=== Exercise inputs ===

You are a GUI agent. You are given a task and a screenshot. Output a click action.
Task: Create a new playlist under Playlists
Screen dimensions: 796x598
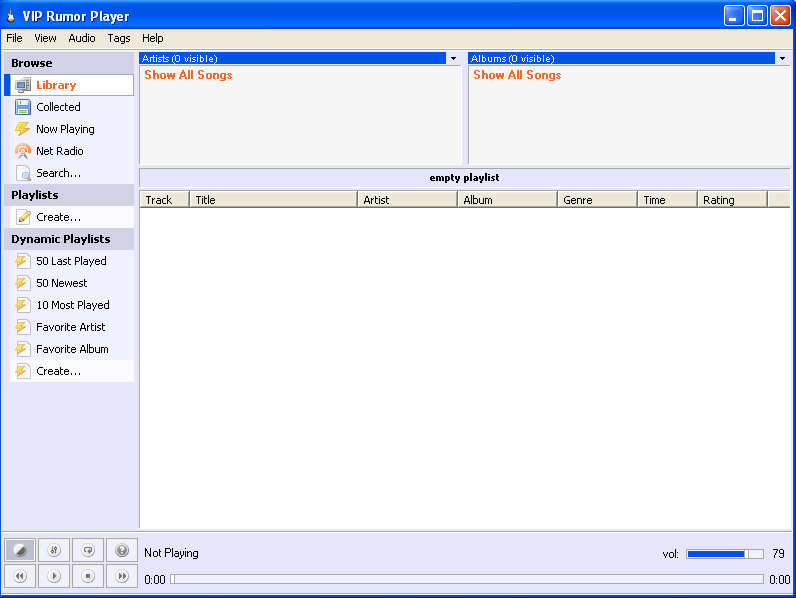[x=58, y=217]
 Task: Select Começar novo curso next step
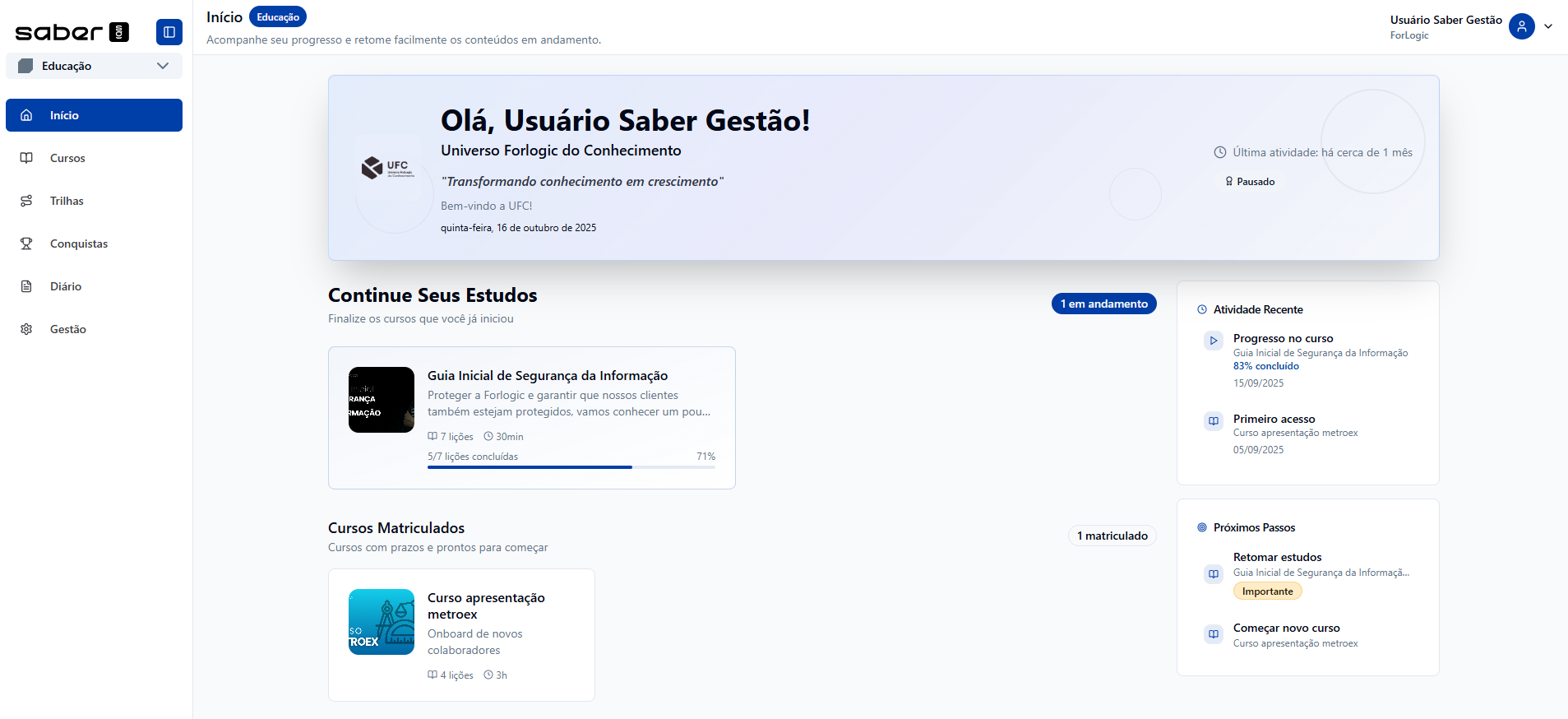(1286, 629)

===

Task brief => Output each record above word for word, leaving out images.

Completed exercise =>
You are a GUI agent. You are given a task and a screenshot. Output a click action.
Task: Create a new playlist under Playlists
Screen dimensions: 796x598
[x=58, y=217]
 Task: Select Começar novo curso next step
(1286, 629)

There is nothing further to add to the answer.